- Short problem -
Format the rows from the line with "You are a computer-use" to the line with "Instruction: Select the" as a numbered list, omitting any blank lines.

- Information provided -
──────────────────────────────

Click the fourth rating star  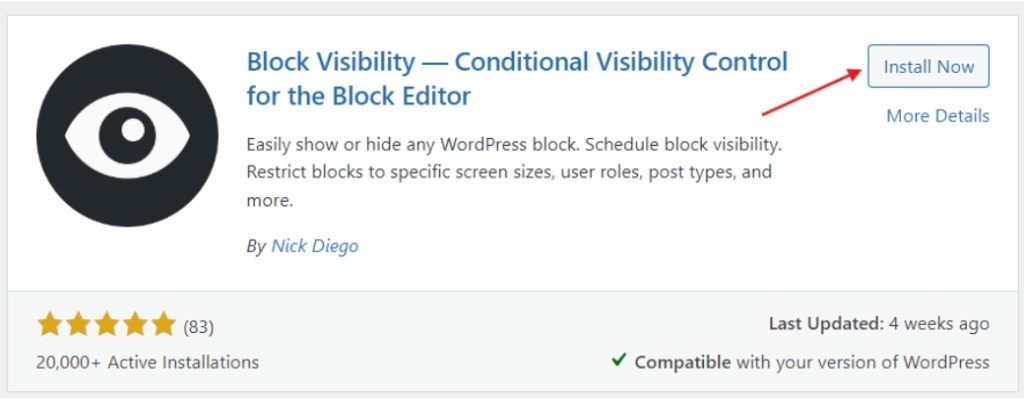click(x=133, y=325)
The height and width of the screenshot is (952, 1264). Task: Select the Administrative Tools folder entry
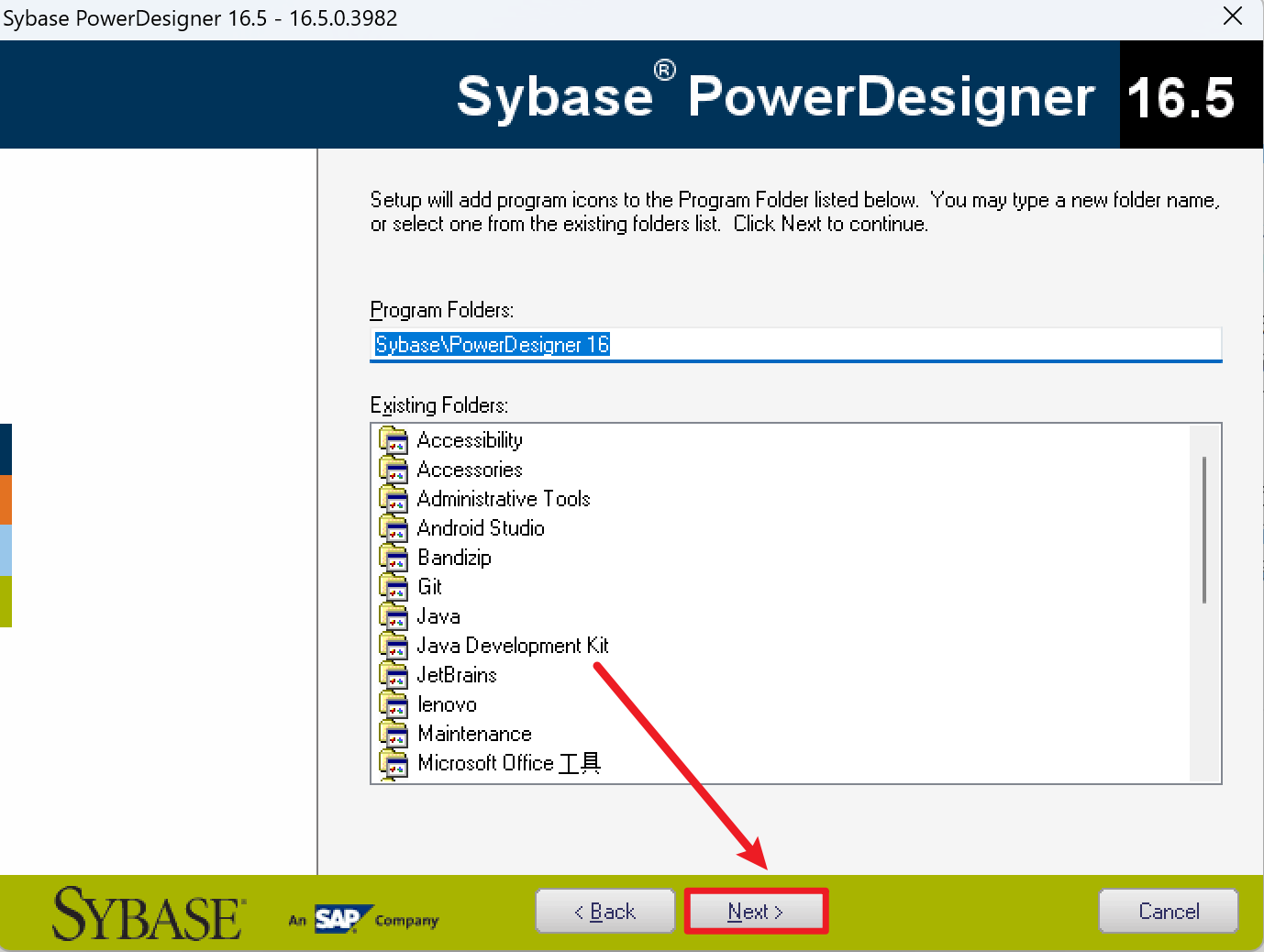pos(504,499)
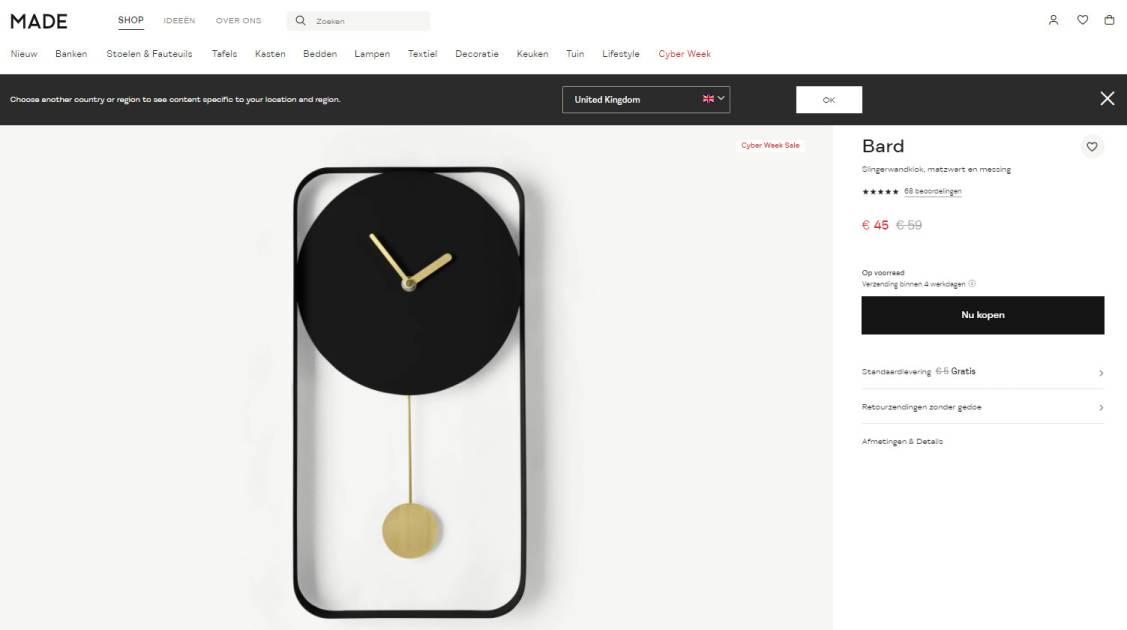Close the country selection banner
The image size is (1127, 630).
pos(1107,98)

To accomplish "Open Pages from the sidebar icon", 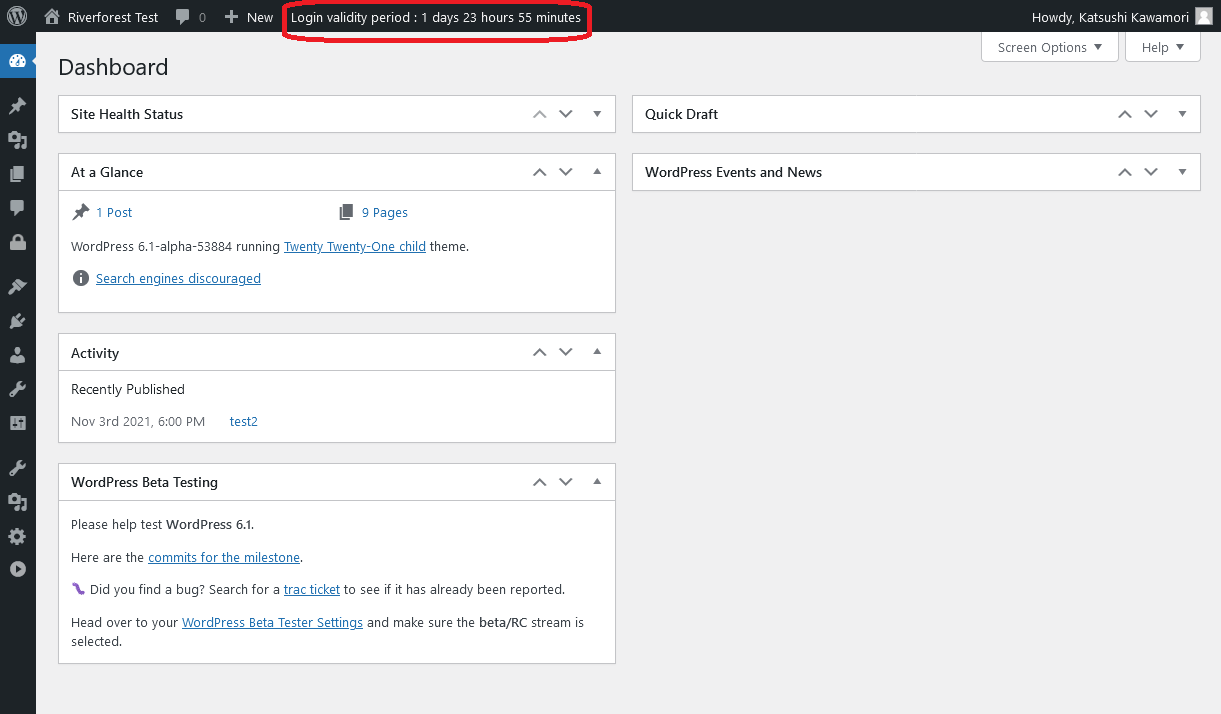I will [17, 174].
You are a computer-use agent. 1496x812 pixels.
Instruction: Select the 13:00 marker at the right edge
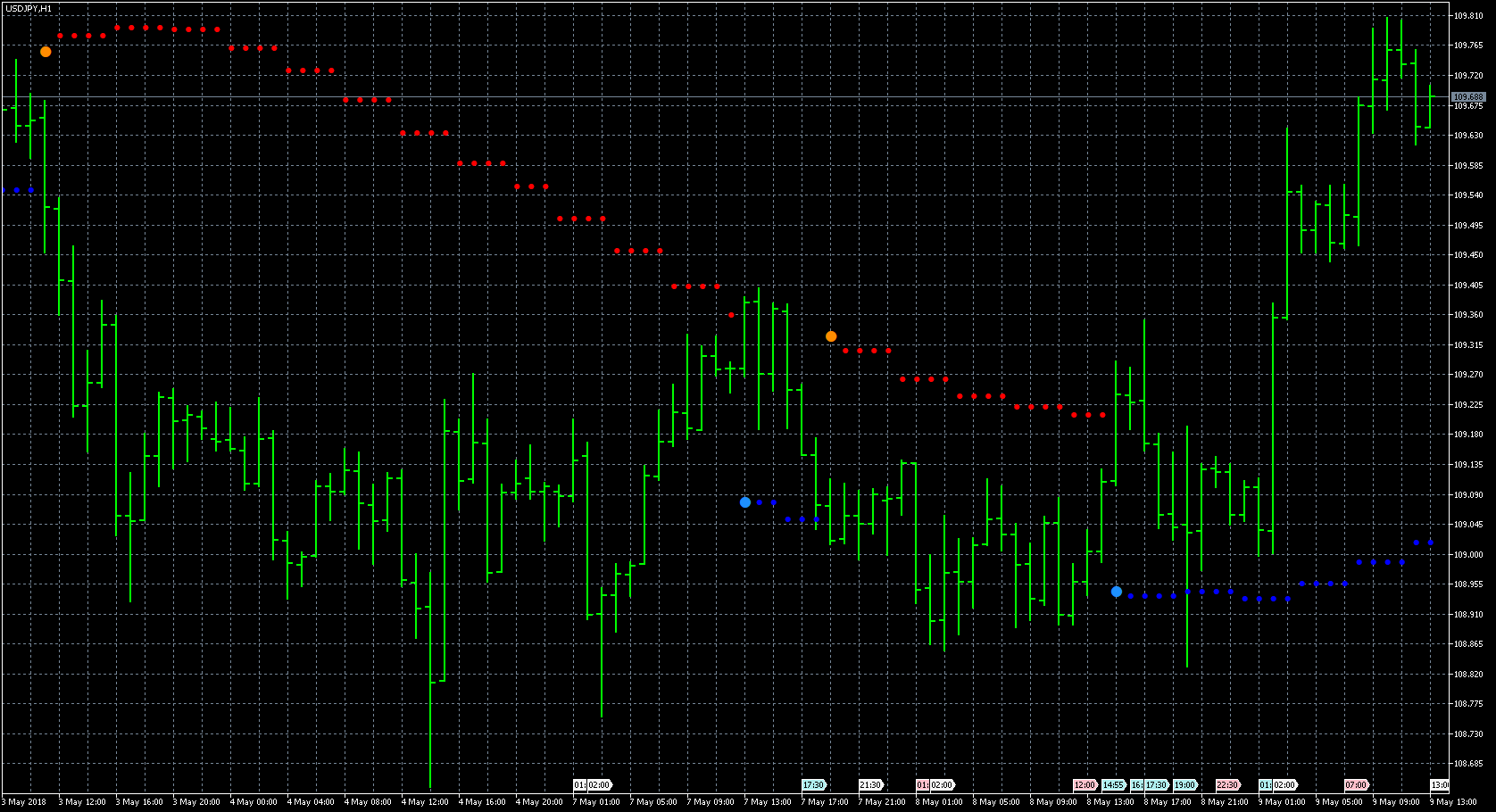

──────────────────────────────

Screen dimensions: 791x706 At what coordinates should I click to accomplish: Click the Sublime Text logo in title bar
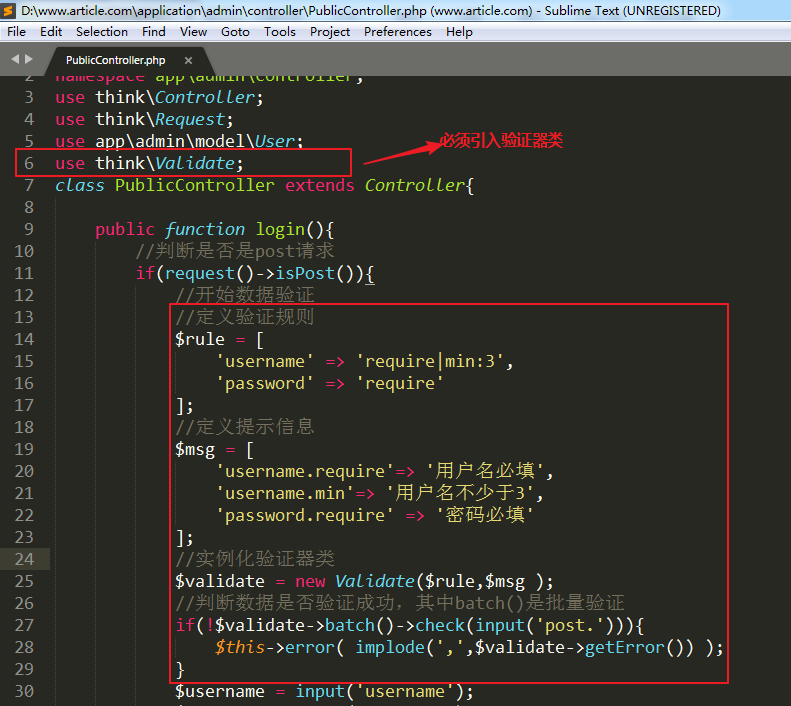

──────────────────────────────

- Output of the exercise -
1. You are a computer-use agent. 1496x812 pixels.
2. Instruction: Select the 13:00 marker at the right edge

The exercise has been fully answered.